Àquela altura, na minha cabeça, já havia decisão tomada. Não mais permaneceria como professor naquela instituição. Quando recebi a última prova, o horário da minha saída já ultrapassava a sua marca. Eram quase onze horas da noite. Ajuntei meu material e fui tomar o ônibus para a casa.

Compartilhando o ocorrido

1970. Neste último ano da Faculdade cursava “Didática Especial da História”. Muito envolvido com o conteúdo da disciplina, extraía dela o máximo para me instrumentalizar como professor. Levava sempre, à professora meus planejamentos e questões de provas em elaboração. Costumeiramente, recebia o seu aprovo; ou a sugestão de pequenos ajustes.

O aliado, Siron Franco, 1978. Fonte: Enciclopédia Itaú Cultural de Arte e Cultura Brasileiras. Acesso em: 05/07/2021.

Na manhã do dia subsequente ao incidente, na Faculdade, expus aos meus professores que lá estavam o que havia acontecido. A indignação foi geral. A prova foi examinada e considerada pertinente, quer quanto à modulação dos níveis de dificuldades das questões, quer quanto aos objetivos esperados com relação ao conteúdo ministrado.

Compareci ao Instituto

À noite daquele mesmo dia, eu não daria aulas. Mas, compareci ao colégio. Educado, com tranquilidade e mansidão, entreguei à Diretora o envelope pardo com as provas corrigidas. Explicitei meu desagrado por haver sido desautorizado por ela, como professor e, mais grave ainda, diante dos meus alunos.

E que, por esta razão, eu me permitia dizer que não teria mais nenhum interesse em permanecer naquele tenso ambiente de trabalho. Os funcionários da direção, estarrecidos, ouviram a minha fala. Ficaram imóveis diante daquela circunstância imprevista. A Diretora permaneceu em silêncio. Aguardei um instante. Em seguida, pedi licença e me retirei.

Diálogo entre a rainha e o súdito, Siron Franco, 1982. Fonte: Enciclopédia Itaú Cultural de Arte e Cultura Brasileiras. Acesso em: 05/07/2021.

### AÇÕES PEDIDAS
1 – Devolva o trecho do relato que vai de "Na manhã do" até "dos meus alunos.", inclusive.
2 – Traduza para o inglês esta frase do relato: "Os funcionários da direção, estarrecidos, ouviram a minha fala."

(Registros de localização de palavras e elementos)
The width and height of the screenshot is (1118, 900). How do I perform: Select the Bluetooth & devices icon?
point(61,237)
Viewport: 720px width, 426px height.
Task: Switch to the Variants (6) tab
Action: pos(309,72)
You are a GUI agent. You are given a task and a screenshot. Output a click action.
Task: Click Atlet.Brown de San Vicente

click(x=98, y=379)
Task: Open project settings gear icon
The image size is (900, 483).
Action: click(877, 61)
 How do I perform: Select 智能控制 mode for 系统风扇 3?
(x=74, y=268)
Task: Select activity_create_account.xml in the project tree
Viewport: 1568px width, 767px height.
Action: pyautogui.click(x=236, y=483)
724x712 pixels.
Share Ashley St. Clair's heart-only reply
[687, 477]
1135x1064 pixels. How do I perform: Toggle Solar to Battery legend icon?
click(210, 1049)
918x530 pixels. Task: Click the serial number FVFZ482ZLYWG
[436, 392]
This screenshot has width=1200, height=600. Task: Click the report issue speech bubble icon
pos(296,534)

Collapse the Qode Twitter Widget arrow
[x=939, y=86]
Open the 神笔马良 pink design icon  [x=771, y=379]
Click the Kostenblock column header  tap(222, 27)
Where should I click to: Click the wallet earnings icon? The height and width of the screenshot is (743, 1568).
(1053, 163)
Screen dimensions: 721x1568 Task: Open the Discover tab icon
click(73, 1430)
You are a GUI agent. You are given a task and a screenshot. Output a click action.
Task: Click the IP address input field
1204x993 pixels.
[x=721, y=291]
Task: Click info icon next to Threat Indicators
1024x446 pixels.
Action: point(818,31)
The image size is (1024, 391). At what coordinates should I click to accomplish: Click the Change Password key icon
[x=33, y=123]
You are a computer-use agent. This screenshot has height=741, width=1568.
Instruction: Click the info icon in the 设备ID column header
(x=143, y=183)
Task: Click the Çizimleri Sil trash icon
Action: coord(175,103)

### AS RESPOSTAS
1 –
Na manhã do dia subsequente ao incidente, na Faculdade, expus aos meus professores que lá estavam o que havia acontecido. A indignação foi geral. A prova foi examinada e considerada pertinente, quer quanto à modulação dos níveis de dificuldades das questões, quer quanto aos objetivos esperados com relação ao conteúdo ministrado.

Compareci ao Instituto

À noite daquele mesmo dia, eu não daria aulas. Mas, compareci ao colégio. Educado, com tranquilidade e mansidão, entreguei à Diretora o envelope pardo com as provas corrigidas. Explicitei meu desagrado por haver sido desautorizado por ela, como professor e, mais grave ainda, diante dos meus alunos.

2 – The administration staff, appalled, listened to what I said.